Reputation: 959
I am using a pre-trained model to train an image classifier. Below Code is running fine on CPU and single unit GPU (i.e. when #GPU=1)
class Metrics(tf.keras.callbacks.Callback):
def __init__(self, train_tf_data, val_tf_data, CLASSES, logs={}, **kwargs):
super().__init__(**kwargs)
# self.keras_metric = tf.keras.metrics.Mean("val_f1_after_epoch")

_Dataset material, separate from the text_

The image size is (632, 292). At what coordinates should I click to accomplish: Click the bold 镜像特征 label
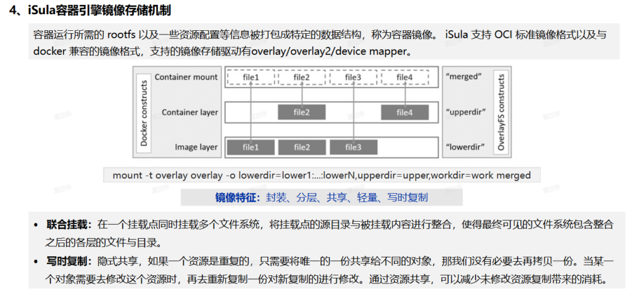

self.train_tf_data = train_tf_data
self.val_tf_data = val_tf_data
# self.model = model
self.CLASSES = CLASSES
def on_epoch_end(self, epoch, logs={}):
# self.keras_metric.reset_state()
# for train data
self.train_reports = test_model(model=self.model, data=self.train_tf_data, CLASSES=self.CLASSES)
self.train_f1_after_epoch = self.train_reports['f1_score']

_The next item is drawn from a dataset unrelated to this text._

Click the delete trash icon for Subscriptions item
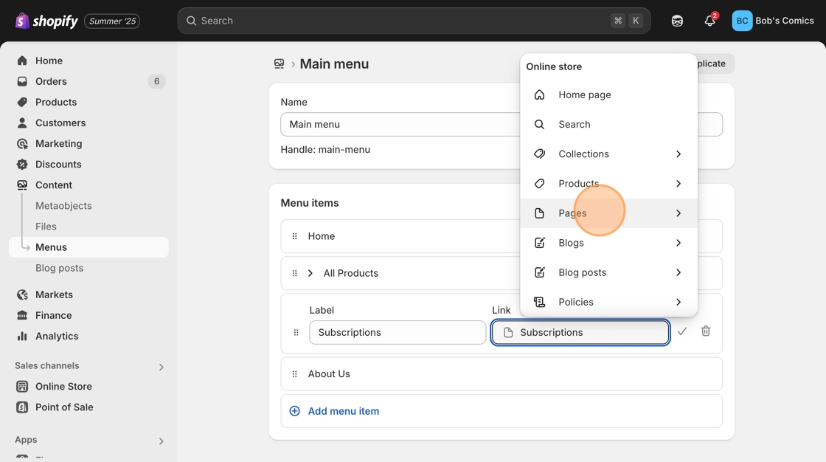The height and width of the screenshot is (462, 826). [x=706, y=331]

self.train_recall_after_epoch = self.train_reports['recall']
self.train_prec_after_epoch = self.train_reports['precision']
# for val data
self.val_reports = test_model(model=self.model, data=self.val_tf_data, CLASSES=self.CLASSES)
self.val_f1_after_epoch = self.val_reports['f1_score']
self.val_recall_after_epoch = self.val_reports['recall']
self.val_prec_after_epoch = self.val_reports['precision']
# saving train results to log dir
logs["f1_after_epoch"]=self.train_f1_after_epoch
logs['precision_after_epoch'] = self.train_prec_after_epoch
logs['recall_after_epoch'] = self.train_recall_after_epoch
# saving val results to log dir
logs['val_f1_after_epoch'] = self.val_f1_after_epoch
logs['val_precision_after_epoch'] = self.val_prec_after_epoch
logs['val_recall_after_epoch'] = self.val_recall_after_epoch
# self.keras_metric.update_state(self.val_f1_after_epoch)
print('reports_after_epoch', self.train_reports)
print('val_reports_after_epoch', self.val_reports)
with strategy.scope():
pretrained_model = tf.keras.applications.MobileNetV2(
weights='imagenet',
include_top=False,
input_shape=[*IMAGE_SIZE, IMG_CHANNELS])
pretrained_model.trainable = True #fine tuning
q_aware_pretrained_model = tf.keras.models.clone_model(pretrained_model,
clone_function=apply_quantization_to_dense,)
base_model = tf.keras.Sequential([
tf.keras.layers.Lambda(# Convert image from int[0, 255] to the format expect by this base_model
lambda data:tf.keras.applications.mobilenet.preprocess_input(
tf.cast(data, tf.float32)), input_shape=[*IMAGE_SIZE, 3]),
q_aware_pretrained_model,
tf.keras.layers.GlobalAveragePooling2D()])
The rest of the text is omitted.